● **TASKS TO PERFORM**:
a) In the recursion performance post, what value is assigned to the constant N?
b) Continue the recursion performance post from where it stops.

● **EXCERPT PROVIDED**:
* BEGIN *

Reputation: 333
I wonder why i get unexpected performances with these two pairs of obvious examples of recursion.
The same recursive function is faster inside a struct (rec2 VS rec1) and the same recursive template function is faster with a dummy parameter (rec4 VS rec3) !
Are the C++ functions faster with more arguments ?!
Here is the code tried :
#include <QDebug>
#include <QElapsedTimer>
constexpr std::size_t N = 28;
std::size_t counter = 0;
// non template function which take 1 argument
void rec1(std::size_t depth)
{
++counter;
if ( depth < N )
{
rec1(depth + 1);
rec1(depth + 1);
}
}
// non template member which take 2 arguments (implicit this)
struct A
{
void rec2(std::size_t depth)
{
++counter;
if ( depth < N )
{
rec2(depth + 1);
rec2(depth + 1);
}
}
};
// template function which take 0 argument
template <std::size_t D>
void rec3()
{
++counter;
rec3<D - 1>();
rec3<D - 1>();
}
template <>
void rec3<0>()
{
++counter;
}
// template function which take 1 (dummy) argument
struct Foo
{
int x;
};
template <std::size_t D>
void rec4(Foo x)
{
++counter;
rec4<D - 1>(x);
rec4<D - 1>(x);
}
template <>
void rec4<0>(Foo x)
{
++counter;
}
int main()

* END *

● **INFORMATION SUPPLIED**:

* BEGIN *

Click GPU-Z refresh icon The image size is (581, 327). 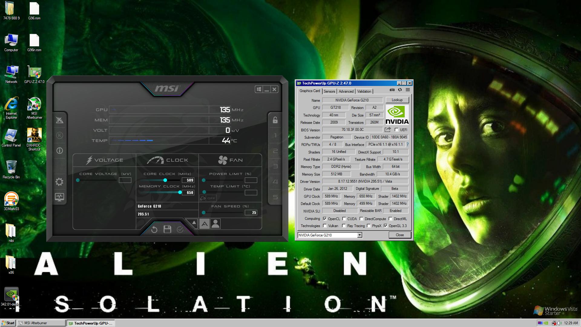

* END *

● **ANSWERS PROVIDED**:
a) N is set to 28.

b)
{
QElapsedTimer t;
t.start();
rec1(0);
qDebug() << "time1" << t.elapsed();
qDebug() << "counter" << counter;
counter = 0;
A a;
t.start();
a.rec2(0);
qDebug()<< "time2" << t.elapsed();
qDebug()<< "counter" << counter;
counter = 0;
t.start();
rec3<N>();
qDebug()<< "time3" << t.elapsed();
qDebug()<< "counter" << counter;
counter = 0;
t.start();
rec4<N>(Foo());
qDebug()<< "time4" << t.elapsed();
qDebug()<< "counter" << counter;
qDebug() << "fin";
return 0;
}
I get this output :
time1 976
counter 536870911
time2 341
counter 536870911
time3 241
counter 536870911
time4 201
counter 536870911
fin
I have : Windows 8.1/i7 3630QM/latest Qt chaintool/c++14 enabled
Upvotes: 2
Views: 108
Reputation: 32732
I was finally able to look at this on Visual Studio 2015 Community. Examining the disassembly of the compiled code, rec1 and rec2 are recursive. They are very similar in the generated code, and although rec2 has more instructions it runs slightly faster. rec3 and rec4 both generate a series of functions for all the different values of D in the template parameter, and in this case the compiler has eliminated many of the function calls, eliminated others, and added a larger value to count. (For example, rec4<10> just adds 2047 to count and returns.)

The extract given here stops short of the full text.